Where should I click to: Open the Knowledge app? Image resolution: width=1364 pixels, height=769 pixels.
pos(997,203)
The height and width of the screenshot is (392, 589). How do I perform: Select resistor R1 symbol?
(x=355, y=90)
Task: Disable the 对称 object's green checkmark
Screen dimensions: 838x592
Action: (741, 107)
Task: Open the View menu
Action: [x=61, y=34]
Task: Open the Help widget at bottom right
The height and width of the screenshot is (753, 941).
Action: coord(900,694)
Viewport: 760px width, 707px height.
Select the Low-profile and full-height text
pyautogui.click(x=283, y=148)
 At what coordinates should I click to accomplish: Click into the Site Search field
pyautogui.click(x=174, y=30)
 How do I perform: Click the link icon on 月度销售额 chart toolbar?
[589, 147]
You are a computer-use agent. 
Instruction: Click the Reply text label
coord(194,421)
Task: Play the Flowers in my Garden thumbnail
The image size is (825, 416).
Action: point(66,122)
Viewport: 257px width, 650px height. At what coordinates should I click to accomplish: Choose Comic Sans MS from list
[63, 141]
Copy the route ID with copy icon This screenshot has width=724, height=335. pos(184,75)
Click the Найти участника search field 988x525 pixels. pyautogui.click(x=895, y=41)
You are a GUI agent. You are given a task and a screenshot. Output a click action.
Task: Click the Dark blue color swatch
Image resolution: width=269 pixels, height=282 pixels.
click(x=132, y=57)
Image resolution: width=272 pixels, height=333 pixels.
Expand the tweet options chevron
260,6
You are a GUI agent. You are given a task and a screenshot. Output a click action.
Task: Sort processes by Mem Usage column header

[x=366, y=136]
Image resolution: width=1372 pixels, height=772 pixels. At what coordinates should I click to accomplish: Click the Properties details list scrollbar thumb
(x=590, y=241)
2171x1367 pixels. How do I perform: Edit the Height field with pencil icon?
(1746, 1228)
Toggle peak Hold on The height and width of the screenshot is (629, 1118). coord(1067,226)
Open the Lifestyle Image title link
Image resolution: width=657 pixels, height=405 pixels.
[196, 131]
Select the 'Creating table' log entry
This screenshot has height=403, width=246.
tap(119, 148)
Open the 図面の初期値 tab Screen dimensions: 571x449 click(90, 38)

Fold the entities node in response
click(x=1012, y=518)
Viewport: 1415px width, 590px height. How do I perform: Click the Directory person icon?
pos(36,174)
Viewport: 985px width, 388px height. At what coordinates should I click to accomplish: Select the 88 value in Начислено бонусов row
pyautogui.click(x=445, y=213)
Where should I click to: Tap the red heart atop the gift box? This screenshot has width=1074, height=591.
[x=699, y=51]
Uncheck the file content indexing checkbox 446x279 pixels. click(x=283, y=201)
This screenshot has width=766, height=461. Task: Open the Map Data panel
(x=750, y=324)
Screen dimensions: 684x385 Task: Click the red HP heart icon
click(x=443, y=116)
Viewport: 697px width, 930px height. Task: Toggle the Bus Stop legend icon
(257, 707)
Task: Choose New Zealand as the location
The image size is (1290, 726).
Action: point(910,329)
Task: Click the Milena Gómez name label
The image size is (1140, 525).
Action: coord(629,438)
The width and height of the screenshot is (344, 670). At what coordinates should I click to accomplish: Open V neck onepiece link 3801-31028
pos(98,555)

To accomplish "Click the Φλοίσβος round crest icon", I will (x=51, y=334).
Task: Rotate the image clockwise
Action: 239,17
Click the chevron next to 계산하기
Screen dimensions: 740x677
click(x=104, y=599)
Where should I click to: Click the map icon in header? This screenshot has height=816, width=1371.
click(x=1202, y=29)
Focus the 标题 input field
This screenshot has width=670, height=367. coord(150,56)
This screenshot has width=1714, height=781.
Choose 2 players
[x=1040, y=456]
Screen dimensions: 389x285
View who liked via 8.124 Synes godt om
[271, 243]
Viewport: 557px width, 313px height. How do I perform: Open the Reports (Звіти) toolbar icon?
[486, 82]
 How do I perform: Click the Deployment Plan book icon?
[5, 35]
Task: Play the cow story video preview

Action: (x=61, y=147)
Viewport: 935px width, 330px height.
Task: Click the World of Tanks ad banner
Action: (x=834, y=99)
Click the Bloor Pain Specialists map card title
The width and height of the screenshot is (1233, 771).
◇ ◇ ◇ ◇ ◇ ◇ ◇
PROBLEM: Format every line of the items above as a Markdown table with two columns, Row and Line, numbering the rows in order and omitting blank lines.

EXERCISE SOLUTION:
| Row | Line |
|---|---|
| 1 | Where should I click to: Open the Knowledge app? Image resolution: width=1364 pixels, height=769 pixels. |
| 2 | pos(997,203) |
| 3 | The height and width of the screenshot is (392, 589). How do I perform: Select resistor R1 symbol? |
| 4 | (x=355, y=90) |
| 5 | Task: Disable the 对称 object's green checkmark |
| 6 | Screen dimensions: 838x592 |
| 7 | Action: (741, 107) |
| 8 | Task: Open the View menu |
| 9 | Action: [x=61, y=34] |
| 10 | Task: Open the Help widget at bottom right |
| 11 | The height and width of the screenshot is (753, 941). |
| 12 | Action: coord(900,694) |
| 13 | Viewport: 760px width, 707px height. |
| 14 | Select the Low-profile and full-height text |
| 15 | pyautogui.click(x=283, y=148) |
| 16 |  At what coordinates should I click to accomplish: Click into the Site Search field |
| 17 | pyautogui.click(x=174, y=30) |
| 18 |  How do I perform: Click the link icon on 月度销售额 chart toolbar? |
| 19 | [589, 147] |
| 20 | You are a computer-use agent.  |
| 21 | Instruction: Click the Reply text label |
| 22 | coord(194,421) |
| 23 | Task: Play the Flowers in my Garden thumbnail |
| 24 | The image size is (825, 416). |
| 25 | Action: point(66,122) |
| 26 | Viewport: 257px width, 650px height. At what coordinates should I click to accomplish: Choose Comic Sans MS from list |
| 27 | [63, 141] |
| 28 | Copy the route ID with copy icon This screenshot has width=724, height=335. pos(184,75) |
| 29 | Click the Найти участника search field 988x525 pixels. pyautogui.click(x=895, y=41) |
| 30 | You are a GUI agent. You are given a task and a screenshot. Output a click action. |
| 31 | Task: Click the Dark blue color swatch |
| 32 | Image resolution: width=269 pixels, height=282 pixels. |
| 33 | click(x=132, y=57) |
| 34 | Image resolution: width=272 pixels, height=333 pixels. |
| 35 | Expand the tweet options chevron |
| 36 | 260,6 |
| 37 | You are a GUI agent. You are given a task and a screenshot. Output a click action. |
| 38 | Task: Sort processes by Mem Usage column header |
| 39 | [x=366, y=136] |
| 40 | Image resolution: width=1372 pixels, height=772 pixels. At what coordinates should I click to accomplish: Click the Properties details list scrollbar thumb |
| 41 | (x=590, y=241) |
| 42 | 2171x1367 pixels. How do I perform: Edit the Height field with pencil icon? |
| 43 | (1746, 1228) |
| 44 | Toggle peak Hold on The height and width of the screenshot is (629, 1118). coord(1067,226) |
| 45 | Open the Lifestyle Image title link |
| 46 | Image resolution: width=657 pixels, height=405 pixels. |
| 47 | [196, 131] |
| 48 | Select the 'Creating table' log entry |
| 49 | This screenshot has height=403, width=246. |
| 50 | tap(119, 148) |
| 51 | Open the 図面の初期値 tab Screen dimensions: 571x449 click(90, 38) |
| 52 | Fold the entities node in response |
| 53 | click(x=1012, y=518) |
| 54 | Viewport: 1415px width, 590px height. How do I perform: Click the Directory person icon? |
| 55 | pos(36,174) |
| 56 | Viewport: 985px width, 388px height. At what coordinates should I click to accomplish: Select the 88 value in Начислено бонусов row |
| 57 | pyautogui.click(x=445, y=213) |
| 58 | Where should I click to: Tap the red heart atop the gift box? This screenshot has width=1074, height=591. |
| 59 | [x=699, y=51] |
| 60 | Uncheck the file content indexing checkbox 446x279 pixels. click(x=283, y=201) |
| 61 | This screenshot has width=766, height=461. Task: Open the Map Data panel |
| 62 | (x=750, y=324) |
| 63 | Screen dimensions: 684x385 Task: Click the red HP heart icon |
| 64 | click(x=443, y=116) |
| 65 | Viewport: 697px width, 930px height. Task: Toggle the Bus Stop legend icon |
| 66 | (257, 707) |
| 67 | Task: Choose New Zealand as the location |
| 68 | The image size is (1290, 726). |
| 69 | Action: point(910,329) |
| 70 | Task: Click the Milena Gómez name label |
| 71 | The image size is (1140, 525). |
| 72 | Action: coord(629,438) |
| 73 | The width and height of the screenshot is (344, 670). At what coordinates should I click to accomplish: Open V neck onepiece link 3801-31028 |
| 74 | pos(98,555) |
| 75 | To accomplish "Click the Φλοίσβος round crest icon", I will (x=51, y=334). |
| 76 | Task: Rotate the image clockwise |
| 77 | Action: 239,17 |
| 78 | Click the chevron next to 계산하기 |
| 79 | Screen dimensions: 740x677 |
| 80 | click(x=104, y=599) |
| 81 | Where should I click to: Click the map icon in header? This screenshot has height=816, width=1371. |
| 82 | click(x=1202, y=29) |
| 83 | Focus the 标题 input field |
| 84 | This screenshot has width=670, height=367. coord(150,56) |
| 85 | This screenshot has width=1714, height=781. |
| 86 | Choose 2 players |
| 87 | [x=1040, y=456] |
| 88 | Screen dimensions: 389x285 |
| 89 | View who liked via 8.124 Synes godt om |
| 90 | [271, 243] |
| 91 | Viewport: 557px width, 313px height. How do I perform: Open the Reports (Звіти) toolbar icon? |
| 92 | [486, 82] |
| 93 |  How do I perform: Click the Deployment Plan book icon? |
| 94 | [5, 35] |
| 95 | Task: Play the cow story video preview |
| 96 | Action: (x=61, y=147) |
| 97 | Viewport: 935px width, 330px height. |
| 98 | Task: Click the World of Tanks ad banner |
| 99 | Action: (x=834, y=99) |
| 100 | Click the Bloor Pain Specialists map card title |
| 101 | The width and height of the screenshot is (1233, 771). |